How well did we do the thing?
Behavior-based observation programs, safety perception surveys, stop work authority usage. Stop work authority specifically tells you something real about your culture that no checklist can capture.
Are we beginning to close the loop between what our data shows and what the organization does differently as a result?
It's about building the discipline to ask: when our indicators move in a particular direction, do we recognize it, respond, and learn from whether the response worked?
It looks like comparing how prequalified contractors perform against exempted ones over time, and letting that pattern actually influence your prequalification system and criteria. It looks like noticing that audit findings keep recurring in the same contractor and treating that recurrence as a decision trigger, not just a documentation entry.
The distinction from Zone 3 is this: quality assessment tells you how well something was done. Outcome-informed decision making tells you whether doing it actually mattered — and builds that answer back into the system.
Has our system responded, learned, and evolved — not just documented that we tried?

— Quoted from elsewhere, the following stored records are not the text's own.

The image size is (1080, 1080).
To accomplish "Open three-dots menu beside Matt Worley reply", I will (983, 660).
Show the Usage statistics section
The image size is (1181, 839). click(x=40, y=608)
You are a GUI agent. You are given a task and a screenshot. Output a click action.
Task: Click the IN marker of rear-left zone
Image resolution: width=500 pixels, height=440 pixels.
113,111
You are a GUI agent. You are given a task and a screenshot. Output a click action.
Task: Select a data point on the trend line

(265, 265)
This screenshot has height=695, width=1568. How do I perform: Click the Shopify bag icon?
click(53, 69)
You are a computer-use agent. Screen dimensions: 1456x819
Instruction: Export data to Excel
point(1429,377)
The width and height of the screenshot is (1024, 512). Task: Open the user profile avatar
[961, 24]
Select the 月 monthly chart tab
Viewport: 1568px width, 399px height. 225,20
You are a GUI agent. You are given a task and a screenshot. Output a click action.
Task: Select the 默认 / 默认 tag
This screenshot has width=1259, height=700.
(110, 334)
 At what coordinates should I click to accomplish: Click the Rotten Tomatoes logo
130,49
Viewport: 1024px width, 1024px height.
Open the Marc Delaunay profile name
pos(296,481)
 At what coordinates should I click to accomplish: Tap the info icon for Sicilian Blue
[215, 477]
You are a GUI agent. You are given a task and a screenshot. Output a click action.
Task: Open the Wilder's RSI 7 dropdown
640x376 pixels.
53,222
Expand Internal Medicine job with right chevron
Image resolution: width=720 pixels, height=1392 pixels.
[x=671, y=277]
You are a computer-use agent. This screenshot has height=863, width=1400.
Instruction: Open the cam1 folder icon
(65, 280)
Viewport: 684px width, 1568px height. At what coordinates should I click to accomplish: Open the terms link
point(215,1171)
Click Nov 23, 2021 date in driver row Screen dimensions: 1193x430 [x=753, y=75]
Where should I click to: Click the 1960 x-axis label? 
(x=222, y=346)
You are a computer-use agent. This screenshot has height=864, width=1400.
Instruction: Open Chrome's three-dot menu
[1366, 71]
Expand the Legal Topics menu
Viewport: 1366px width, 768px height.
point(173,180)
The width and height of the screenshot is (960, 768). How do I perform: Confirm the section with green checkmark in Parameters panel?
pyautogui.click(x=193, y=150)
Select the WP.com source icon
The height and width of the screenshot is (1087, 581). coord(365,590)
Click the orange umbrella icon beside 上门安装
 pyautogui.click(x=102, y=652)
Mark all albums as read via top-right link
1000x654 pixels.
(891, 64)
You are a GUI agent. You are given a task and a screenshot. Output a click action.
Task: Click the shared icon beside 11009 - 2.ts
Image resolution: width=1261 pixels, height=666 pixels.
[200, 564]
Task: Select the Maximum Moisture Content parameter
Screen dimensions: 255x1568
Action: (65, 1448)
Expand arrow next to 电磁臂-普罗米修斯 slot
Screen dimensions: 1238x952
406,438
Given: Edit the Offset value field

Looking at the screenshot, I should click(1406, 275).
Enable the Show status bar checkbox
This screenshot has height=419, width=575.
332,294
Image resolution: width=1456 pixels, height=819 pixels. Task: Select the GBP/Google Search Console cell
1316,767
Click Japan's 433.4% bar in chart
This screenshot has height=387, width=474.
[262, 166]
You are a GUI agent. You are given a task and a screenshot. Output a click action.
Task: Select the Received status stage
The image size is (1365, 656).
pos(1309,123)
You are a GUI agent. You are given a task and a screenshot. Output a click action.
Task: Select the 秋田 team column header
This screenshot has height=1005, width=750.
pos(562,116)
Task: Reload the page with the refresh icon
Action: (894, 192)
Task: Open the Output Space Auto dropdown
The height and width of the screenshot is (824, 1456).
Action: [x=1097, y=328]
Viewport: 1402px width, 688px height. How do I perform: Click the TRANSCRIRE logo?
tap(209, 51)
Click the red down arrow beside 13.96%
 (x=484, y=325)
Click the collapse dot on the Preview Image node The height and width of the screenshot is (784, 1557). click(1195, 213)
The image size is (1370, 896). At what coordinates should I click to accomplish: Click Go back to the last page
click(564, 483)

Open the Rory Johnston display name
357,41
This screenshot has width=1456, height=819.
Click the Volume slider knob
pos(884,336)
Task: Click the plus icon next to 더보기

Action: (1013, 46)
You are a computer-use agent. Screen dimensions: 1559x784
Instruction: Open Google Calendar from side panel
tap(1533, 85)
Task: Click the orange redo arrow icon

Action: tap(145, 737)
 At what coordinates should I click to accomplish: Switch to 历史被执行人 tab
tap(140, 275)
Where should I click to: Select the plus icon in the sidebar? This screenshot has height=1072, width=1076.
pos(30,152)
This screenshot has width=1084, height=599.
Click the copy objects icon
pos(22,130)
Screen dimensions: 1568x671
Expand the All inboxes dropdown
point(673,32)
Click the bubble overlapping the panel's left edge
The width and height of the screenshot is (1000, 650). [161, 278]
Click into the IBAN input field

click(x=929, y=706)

Zone 5 represents the leading edge of safety management thinking. The core idea is that the most resilient organizations don't just measure safety activities or even outcomes — they actively develop their capacity to sense change, learn from all operational experience, and adjust before failure occurs.
In practice this can include structured learning reviews following both successes and failures, genuine incorporation of frontline worker input into how work is designed, and deliberate attention to the gap between how work is planned and how it actually gets done in the field.
What it looks like in contractor management?
After-action reviews that change something in your own system, not just the contractor's. Prequalification criteria that evolve in response to your own incident history. Kickoff meeting formats that get refined based on what you've learned about where alignment actually breaks down.
The principle is learning that feeds back into the system. The specific mechanisms are yours to develop.